● **Task brief**
Only certain lines below are wanted: those starting at the line containing "Sort (79, 61)" and ending at the line containing "PEI School Support", both included, each retyped exactly.

'''

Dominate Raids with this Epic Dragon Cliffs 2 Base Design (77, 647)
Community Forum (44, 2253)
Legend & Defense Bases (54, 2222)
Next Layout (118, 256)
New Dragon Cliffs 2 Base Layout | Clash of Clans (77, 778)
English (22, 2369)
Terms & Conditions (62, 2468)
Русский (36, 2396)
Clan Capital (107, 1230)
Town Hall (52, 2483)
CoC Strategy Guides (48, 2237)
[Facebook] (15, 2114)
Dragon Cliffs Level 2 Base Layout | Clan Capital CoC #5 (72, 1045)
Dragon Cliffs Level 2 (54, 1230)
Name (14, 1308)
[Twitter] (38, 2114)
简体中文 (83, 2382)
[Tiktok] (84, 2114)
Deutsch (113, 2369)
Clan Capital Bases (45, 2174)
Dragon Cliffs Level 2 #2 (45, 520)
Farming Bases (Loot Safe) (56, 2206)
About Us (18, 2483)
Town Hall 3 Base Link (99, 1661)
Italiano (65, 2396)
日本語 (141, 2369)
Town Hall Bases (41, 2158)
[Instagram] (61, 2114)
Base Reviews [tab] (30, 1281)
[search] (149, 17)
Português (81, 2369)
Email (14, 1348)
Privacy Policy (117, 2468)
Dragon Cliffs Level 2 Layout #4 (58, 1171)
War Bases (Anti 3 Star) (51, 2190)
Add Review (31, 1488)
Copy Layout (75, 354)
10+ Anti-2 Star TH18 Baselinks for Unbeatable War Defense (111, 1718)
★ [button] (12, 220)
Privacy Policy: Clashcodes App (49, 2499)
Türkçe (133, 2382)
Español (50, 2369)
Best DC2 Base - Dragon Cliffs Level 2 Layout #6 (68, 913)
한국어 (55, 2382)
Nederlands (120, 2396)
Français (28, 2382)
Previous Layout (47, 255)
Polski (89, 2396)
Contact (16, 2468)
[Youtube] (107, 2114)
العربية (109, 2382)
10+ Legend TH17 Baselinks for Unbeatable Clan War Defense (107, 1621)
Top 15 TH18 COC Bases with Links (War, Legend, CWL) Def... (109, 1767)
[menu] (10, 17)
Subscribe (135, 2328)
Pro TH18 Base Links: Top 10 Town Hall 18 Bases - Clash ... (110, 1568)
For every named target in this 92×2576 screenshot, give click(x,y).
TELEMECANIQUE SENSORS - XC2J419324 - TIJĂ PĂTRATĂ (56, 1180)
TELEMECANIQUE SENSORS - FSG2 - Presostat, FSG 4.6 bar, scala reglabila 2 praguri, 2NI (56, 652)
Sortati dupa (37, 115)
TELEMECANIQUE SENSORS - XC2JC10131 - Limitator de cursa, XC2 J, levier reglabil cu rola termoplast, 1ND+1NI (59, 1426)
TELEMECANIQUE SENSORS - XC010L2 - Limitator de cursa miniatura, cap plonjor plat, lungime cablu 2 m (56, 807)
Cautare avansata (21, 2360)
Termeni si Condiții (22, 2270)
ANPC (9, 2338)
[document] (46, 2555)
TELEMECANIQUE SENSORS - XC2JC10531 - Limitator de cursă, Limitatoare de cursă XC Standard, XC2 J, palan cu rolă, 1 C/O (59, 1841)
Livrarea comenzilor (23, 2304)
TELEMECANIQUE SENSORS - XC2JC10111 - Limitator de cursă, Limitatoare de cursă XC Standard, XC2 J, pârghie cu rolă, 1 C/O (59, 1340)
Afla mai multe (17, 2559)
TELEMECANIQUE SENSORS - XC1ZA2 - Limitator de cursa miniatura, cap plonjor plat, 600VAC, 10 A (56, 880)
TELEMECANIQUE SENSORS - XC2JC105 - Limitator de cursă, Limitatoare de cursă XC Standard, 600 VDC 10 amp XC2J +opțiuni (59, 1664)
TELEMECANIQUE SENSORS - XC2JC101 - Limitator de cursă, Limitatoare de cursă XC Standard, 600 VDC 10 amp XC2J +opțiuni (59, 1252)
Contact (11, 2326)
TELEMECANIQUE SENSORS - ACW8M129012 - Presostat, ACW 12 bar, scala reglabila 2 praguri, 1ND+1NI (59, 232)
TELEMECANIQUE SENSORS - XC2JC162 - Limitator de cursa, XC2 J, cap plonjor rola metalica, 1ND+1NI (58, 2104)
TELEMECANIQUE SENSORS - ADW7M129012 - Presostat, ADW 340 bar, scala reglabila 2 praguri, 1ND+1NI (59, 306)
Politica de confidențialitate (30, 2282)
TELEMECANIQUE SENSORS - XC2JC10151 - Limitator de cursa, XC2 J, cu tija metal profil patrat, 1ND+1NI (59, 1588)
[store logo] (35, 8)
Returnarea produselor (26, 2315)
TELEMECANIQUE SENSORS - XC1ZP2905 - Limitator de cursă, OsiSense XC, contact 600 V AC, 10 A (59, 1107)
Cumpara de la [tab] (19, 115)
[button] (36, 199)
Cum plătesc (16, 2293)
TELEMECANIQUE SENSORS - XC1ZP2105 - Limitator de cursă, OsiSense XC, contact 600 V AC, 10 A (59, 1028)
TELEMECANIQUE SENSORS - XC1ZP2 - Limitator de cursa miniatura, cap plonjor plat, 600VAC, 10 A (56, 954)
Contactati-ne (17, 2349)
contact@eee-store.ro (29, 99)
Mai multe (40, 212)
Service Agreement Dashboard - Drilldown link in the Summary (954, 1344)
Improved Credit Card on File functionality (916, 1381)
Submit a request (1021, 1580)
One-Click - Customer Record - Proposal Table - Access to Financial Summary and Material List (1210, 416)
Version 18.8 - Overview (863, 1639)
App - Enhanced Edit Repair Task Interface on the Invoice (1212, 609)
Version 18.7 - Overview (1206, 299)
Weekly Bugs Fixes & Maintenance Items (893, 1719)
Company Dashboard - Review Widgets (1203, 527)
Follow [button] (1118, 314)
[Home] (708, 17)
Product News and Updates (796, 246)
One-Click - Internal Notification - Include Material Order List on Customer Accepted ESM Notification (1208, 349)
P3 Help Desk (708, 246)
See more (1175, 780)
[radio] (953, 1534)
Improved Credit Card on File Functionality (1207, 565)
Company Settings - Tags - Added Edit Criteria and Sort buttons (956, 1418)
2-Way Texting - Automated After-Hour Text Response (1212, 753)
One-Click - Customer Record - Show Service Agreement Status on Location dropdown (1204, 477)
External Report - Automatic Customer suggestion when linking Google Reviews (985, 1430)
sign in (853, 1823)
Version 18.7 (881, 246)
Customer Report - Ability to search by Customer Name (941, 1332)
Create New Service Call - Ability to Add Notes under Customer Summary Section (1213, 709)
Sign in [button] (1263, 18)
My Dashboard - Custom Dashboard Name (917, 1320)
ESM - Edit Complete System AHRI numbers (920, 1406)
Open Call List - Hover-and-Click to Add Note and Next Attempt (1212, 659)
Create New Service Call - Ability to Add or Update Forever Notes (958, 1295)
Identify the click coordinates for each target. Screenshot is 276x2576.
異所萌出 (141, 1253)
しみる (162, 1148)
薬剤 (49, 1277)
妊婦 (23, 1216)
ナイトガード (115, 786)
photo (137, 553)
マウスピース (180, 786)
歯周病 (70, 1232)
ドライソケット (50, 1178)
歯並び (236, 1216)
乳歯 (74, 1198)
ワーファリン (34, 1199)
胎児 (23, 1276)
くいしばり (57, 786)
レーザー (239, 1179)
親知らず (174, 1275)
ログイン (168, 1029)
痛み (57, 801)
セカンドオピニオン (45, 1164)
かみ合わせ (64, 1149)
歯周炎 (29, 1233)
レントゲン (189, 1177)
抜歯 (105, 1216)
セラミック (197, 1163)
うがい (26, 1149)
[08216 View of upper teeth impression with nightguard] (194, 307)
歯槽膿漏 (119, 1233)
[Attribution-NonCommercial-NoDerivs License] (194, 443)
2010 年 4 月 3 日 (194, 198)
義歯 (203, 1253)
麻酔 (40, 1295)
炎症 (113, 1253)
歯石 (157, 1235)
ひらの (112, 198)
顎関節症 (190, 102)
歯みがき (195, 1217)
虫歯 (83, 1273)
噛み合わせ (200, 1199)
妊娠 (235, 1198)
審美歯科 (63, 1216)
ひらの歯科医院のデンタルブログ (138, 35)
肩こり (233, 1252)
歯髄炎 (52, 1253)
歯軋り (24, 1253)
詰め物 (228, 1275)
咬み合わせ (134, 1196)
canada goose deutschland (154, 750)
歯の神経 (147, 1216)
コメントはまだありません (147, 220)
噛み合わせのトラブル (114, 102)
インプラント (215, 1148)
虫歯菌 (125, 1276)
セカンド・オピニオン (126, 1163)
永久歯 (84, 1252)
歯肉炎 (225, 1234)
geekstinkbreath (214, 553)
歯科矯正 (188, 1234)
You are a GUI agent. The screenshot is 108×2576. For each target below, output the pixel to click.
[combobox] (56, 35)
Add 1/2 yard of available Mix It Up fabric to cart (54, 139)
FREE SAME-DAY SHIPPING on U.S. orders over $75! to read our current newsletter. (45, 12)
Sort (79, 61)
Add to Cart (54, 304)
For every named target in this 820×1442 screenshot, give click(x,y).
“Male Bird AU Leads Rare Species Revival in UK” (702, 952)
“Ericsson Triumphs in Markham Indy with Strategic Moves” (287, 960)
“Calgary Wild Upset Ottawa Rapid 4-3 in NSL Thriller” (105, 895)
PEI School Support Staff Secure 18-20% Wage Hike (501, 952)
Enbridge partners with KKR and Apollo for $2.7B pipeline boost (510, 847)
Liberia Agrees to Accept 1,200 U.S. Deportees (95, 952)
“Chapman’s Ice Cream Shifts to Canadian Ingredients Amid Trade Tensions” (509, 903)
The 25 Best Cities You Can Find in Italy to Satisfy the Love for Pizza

'''

● **Completed task**
Sort (79, 61)
Add to Cart (54, 304)
For every named target in this 820×1442 screenshot, give click(x,y).
“Male Bird AU Leads Rare Species Revival in UK” (702, 952)
“Ericsson Triumphs in Markham Indy with Strategic Moves” (287, 960)
“Calgary Wild Upset Ottawa Rapid 4-3 in NSL Thriller” (105, 895)
PEI School Support Staff Secure 18-20% Wage Hike (501, 952)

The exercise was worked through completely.